NRC to Revisit 1991 Study of Cancer around Reactors
Monday, May 3rd, 2010The Nuclear Regulatory Commission’s decision to revisit the issue of cancer incidence around nuclear reactors has drawn approval from anti-nuclear activists.
The 1991 study, conducted by the National Cancer Institute, the U.S. Department of Health and Human Services, the Public Health Service and the National Institute of Health originally found “no evidence to suggest that cancer mortality in counties with nuclear facilities was higher than, or was increasing in time faster than, the mortality experience of similar counties in the United States.”
The three-volume study measured all cancer deaths between 1950 and 1984 in 107 counties with nuclear installations. Critics have long argued that the study should have looked at cancer incidence instead of cancer deaths. States did not keep careful records of cancer incidence at the time. The new study will also try to pinpoint areas smaller than the country level.
Dr.

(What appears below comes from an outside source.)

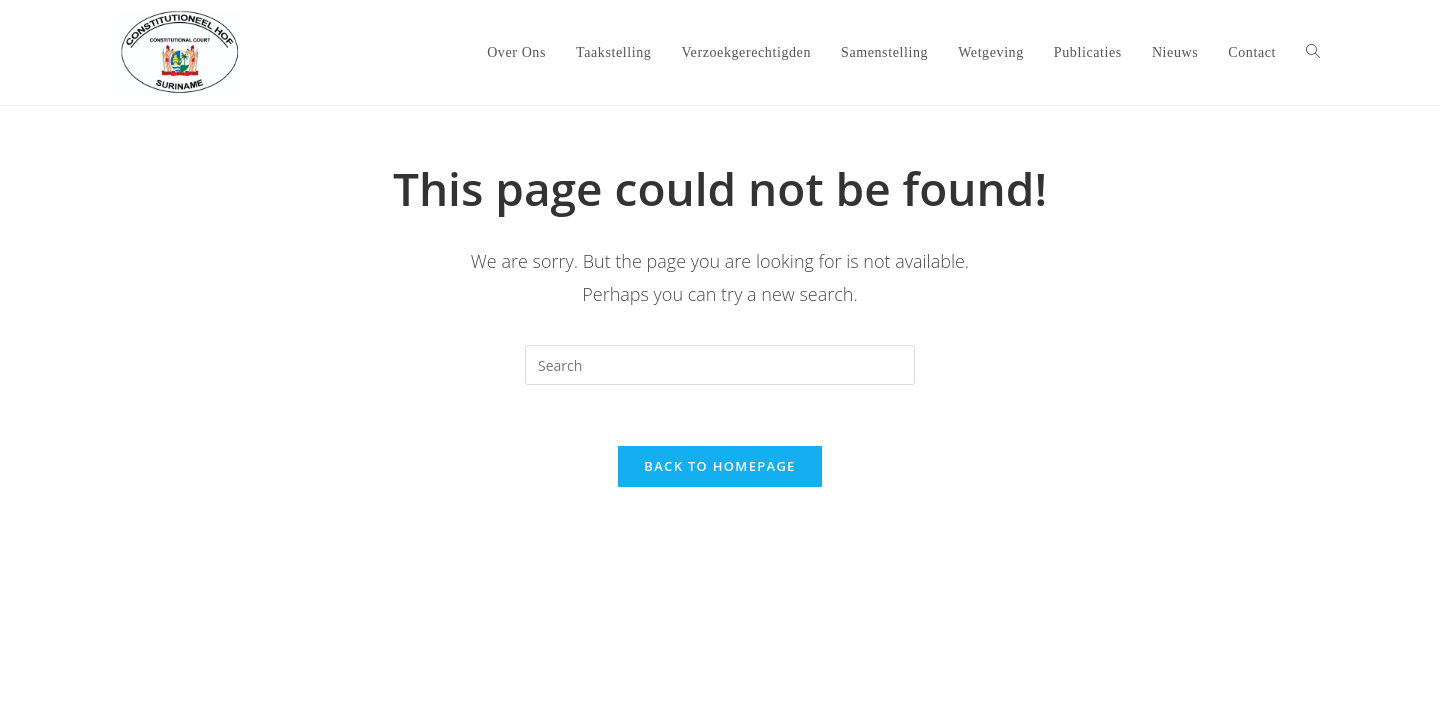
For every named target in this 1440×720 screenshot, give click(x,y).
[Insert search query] (720, 365)
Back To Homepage (719, 466)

Steven Wing, of the University of North Carolina, who claims to have found elevated incidence of childhood cancers after the Three Mile Island accident, was particularly enthusiastic about the new initiative. Wing claims that a number of other studies of populations around nuclear plants have also found elevated cancer rates.
Wing claimed to discover that lung cancer and leukemia rates were two to ten times higher downwind form Three Mile Island than upwind in the years following the accident. One of the weaknesses of the study is that it has never been determined exactly which way the wind was blowing at the time.